Supplied text
#####

Aquest article no està traduït al català; es mostra la seva versió en anglès
On what it's like to have the tax people extort a small fortune from you.
CATALONIA TODAY – SECTION: LONG-TERM RESIDENT - ARTICLE ONE HUNDRED AND FIFTEEN
In the year of our Lord 2005, I earned 5,000 euros from a company that for some reason never sent me an invoice to confirm the payment. Three years later, the Spanish Inland Revenue (called 'Hisenda' – and other words - in Catalan) discovered I hadn't declared those 5,000 euros (not having had the invoices to hand) and instantly insisted that I not only pay the tax due, but also accumulated interest and assorted fines to a total tune of – what a coincidence – 5,000 euros. An easy enough oversight has just put me in debt for the next two years.
I can't even console myself by imagining I've involuntarily done my mite towards improving the state of the local hospitals and schools, given that Catalonia surrenders nearly 10% of its income tax to central government: too much to allow serious investment in its own public services. With the exception, it then struck me, of the Catalan police. The Mossos d'Esquadra get more expensively equipped with each year that passes. So much so, indeed, that when a Swiss food critic disappeared this June after doing a runner from the El Bulli restaurant in Roses, the Mossos didn't hesitate to jump into a costly helicopter and, fearing the worst, scoured the area in search of his corpse (which they didn't find, the critic having absconded to Geneva, alive and gobbling). Last week, the cost of this futile operation was revealed to be – as you might have guessed – exactly 5,000 euros. The money has to come from somewhere and I wouldn't be at all surprised if it's coming from me. If so, I hope those policemen enjoyed their ride. And that a certain Swiss gourmet chokes to within an inch of his life over his next three rosette meal.

#####

(Records from a data collection)
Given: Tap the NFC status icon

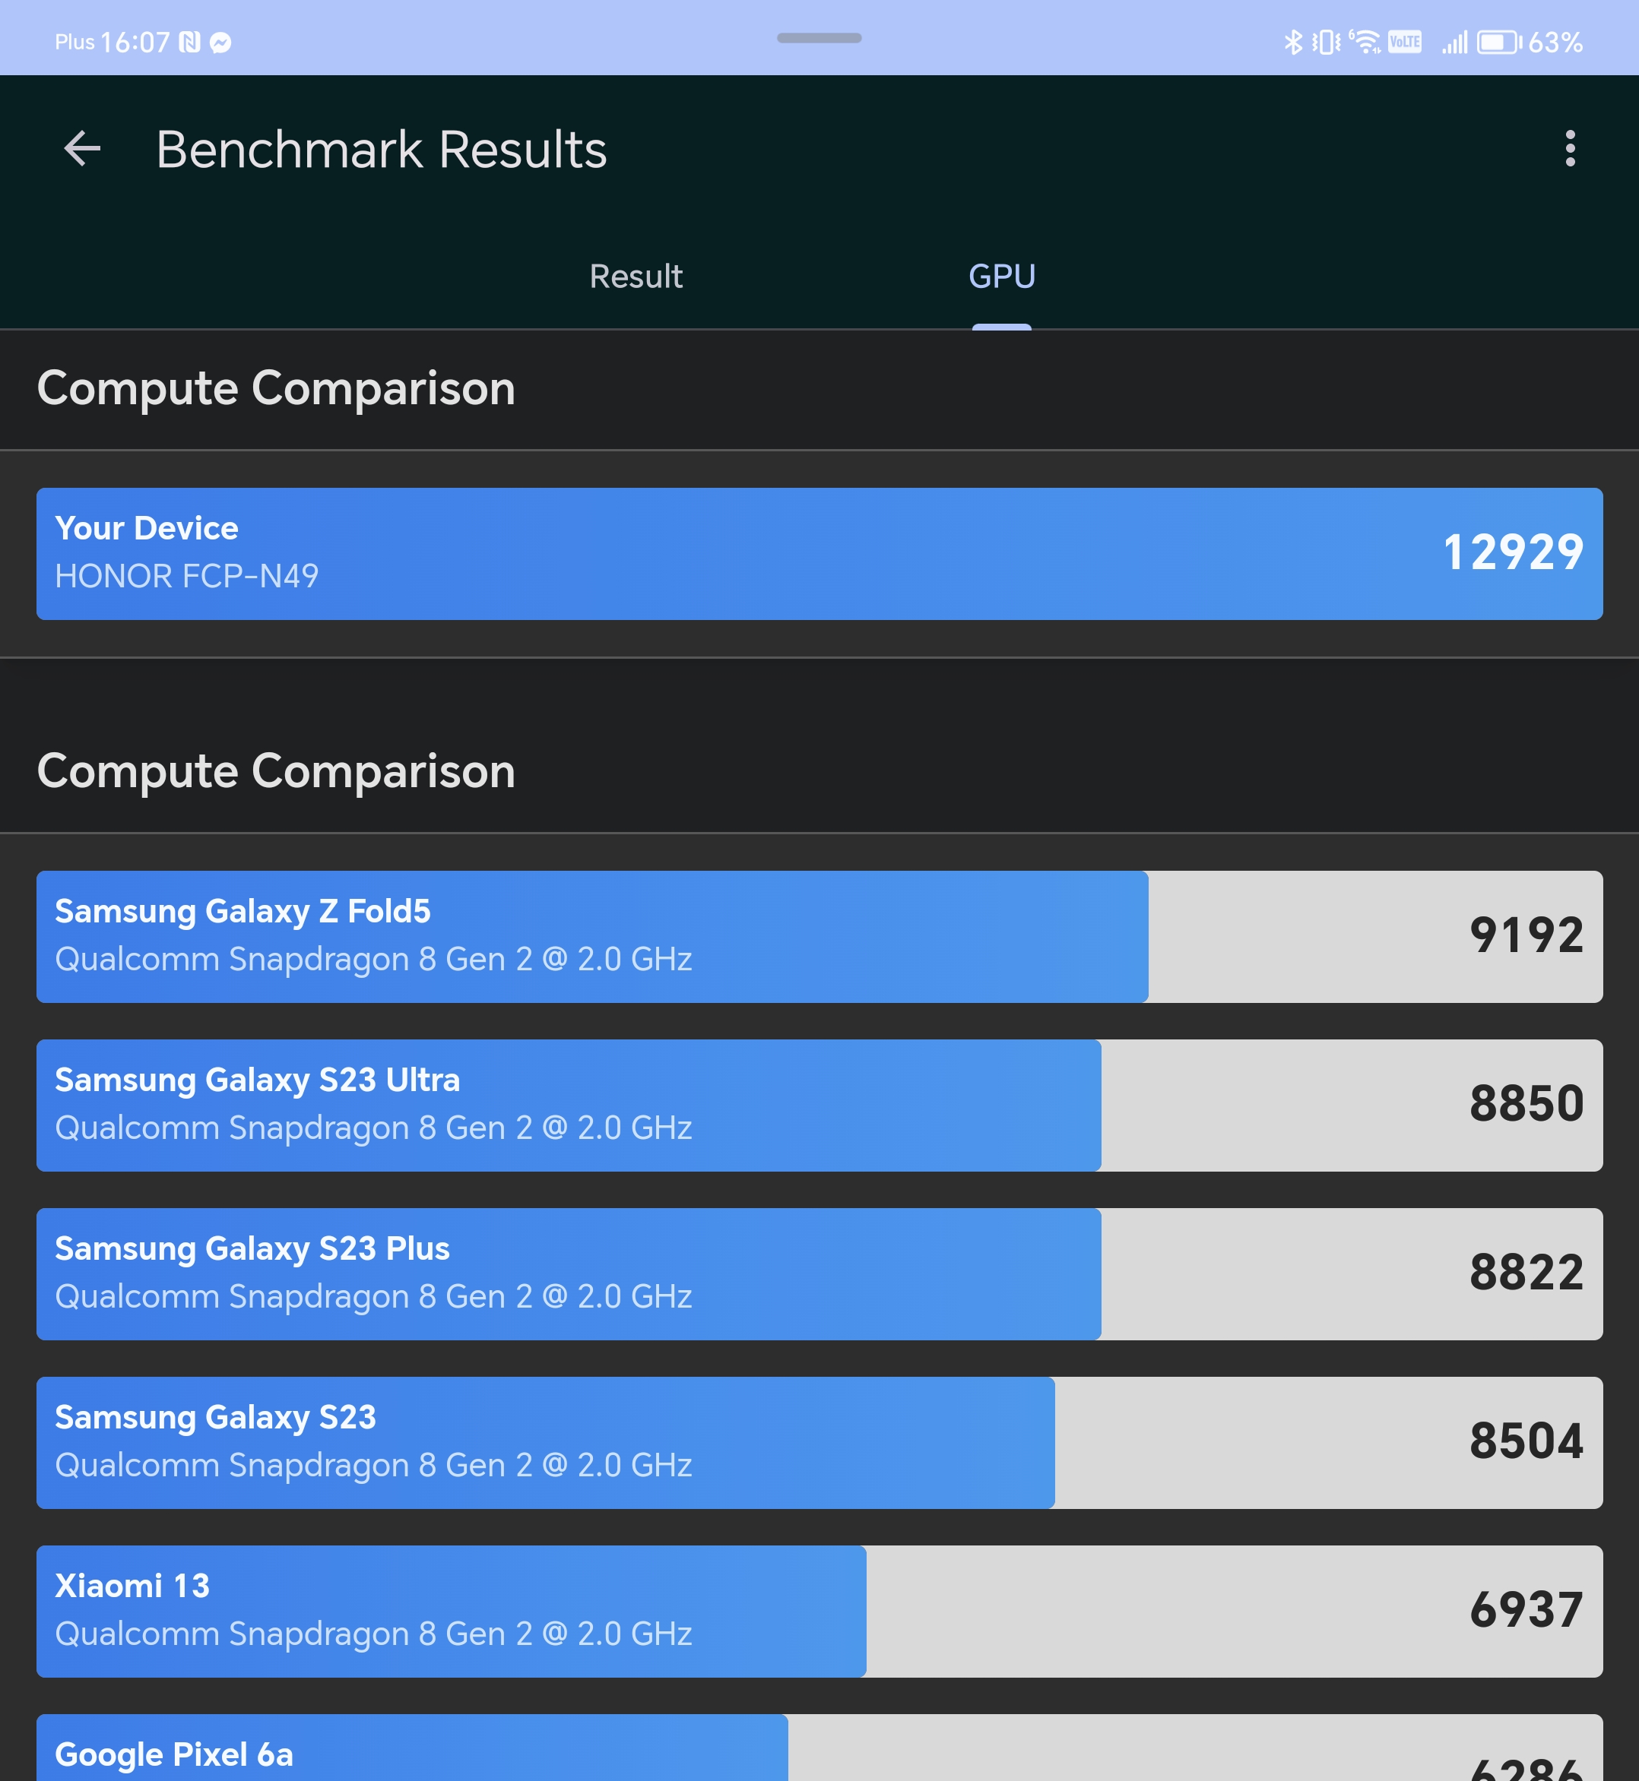Looking at the screenshot, I should point(190,42).
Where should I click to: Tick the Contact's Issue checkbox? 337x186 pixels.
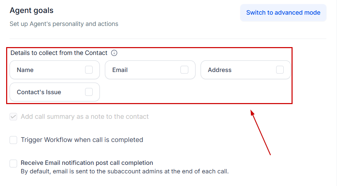[x=89, y=92]
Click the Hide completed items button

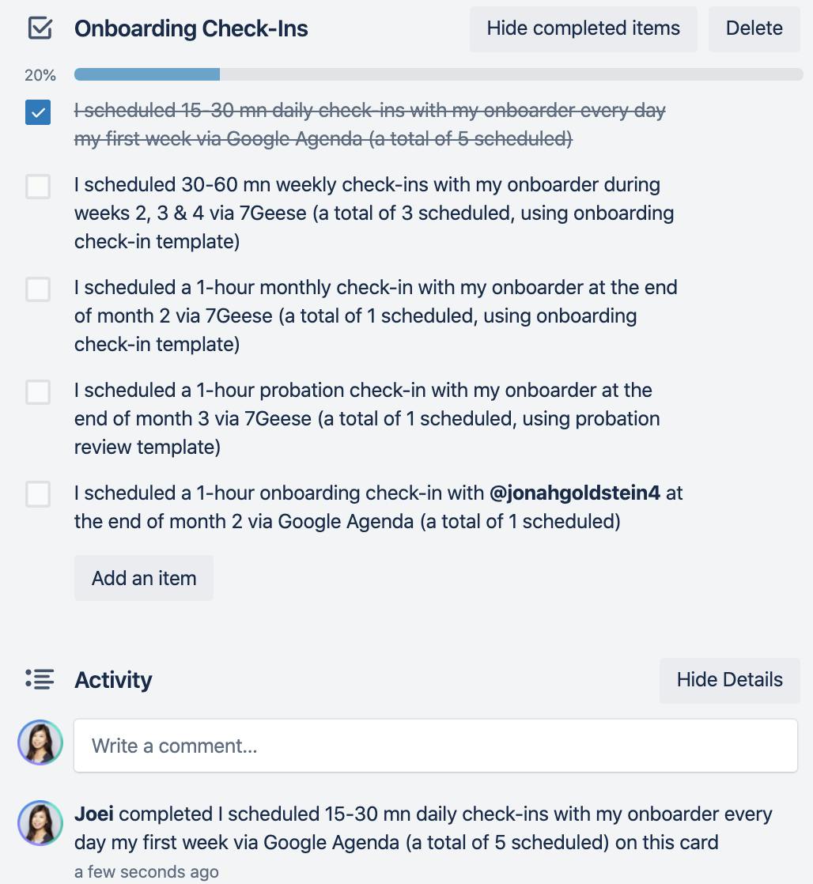[x=583, y=28]
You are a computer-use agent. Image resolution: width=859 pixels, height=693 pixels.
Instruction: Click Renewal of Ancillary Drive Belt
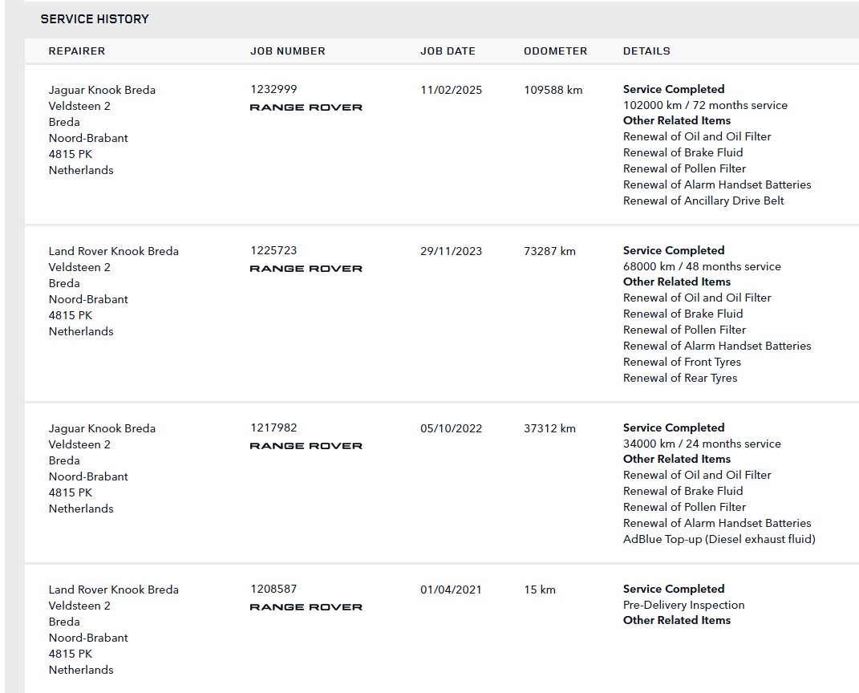pos(703,201)
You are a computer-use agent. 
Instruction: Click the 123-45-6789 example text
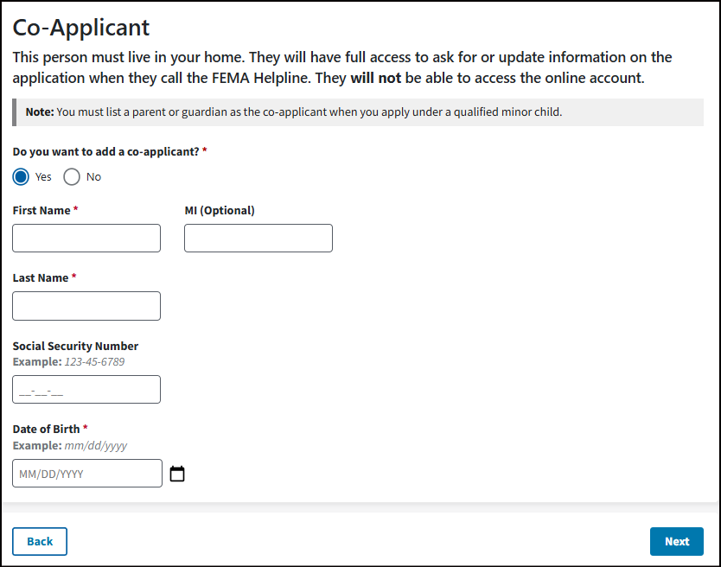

#####

Task list
1 – Answer these questions using the article on the tax fine:
(a) In what year did the writer earn the 5,000 euros that went undeclared?
(b) What share of its income tax does Catalonia surrender to central government?
(c) Where had the Swiss food critic absconded to?
2 – Quote the article on the tax fine word for word, starting at "CATALONIA TODAY –" and ending at "next two years.".

Responses for each task
1 –
(a) 2005
(b) Nearly 10%
(c) Geneva

2 –
CATALONIA TODAY – SECTION: LONG-TERM RESIDENT - ARTICLE ONE HUNDRED AND FIFTEEN
In the year of our Lord 2005, I earned 5,000 euros from a company that for some reason never sent me an invoice to confirm the payment. Three years later, the Spanish Inland Revenue (called 'Hisenda' – and other words - in Catalan) discovered I hadn't declared those 5,000 euros (not having had the invoices to hand) and instantly insisted that I not only pay the tax due, but also accumulated interest and assorted fines to a total tune of – what a coincidence – 5,000 euros. An easy enough oversight has just put me in debt for the next two years.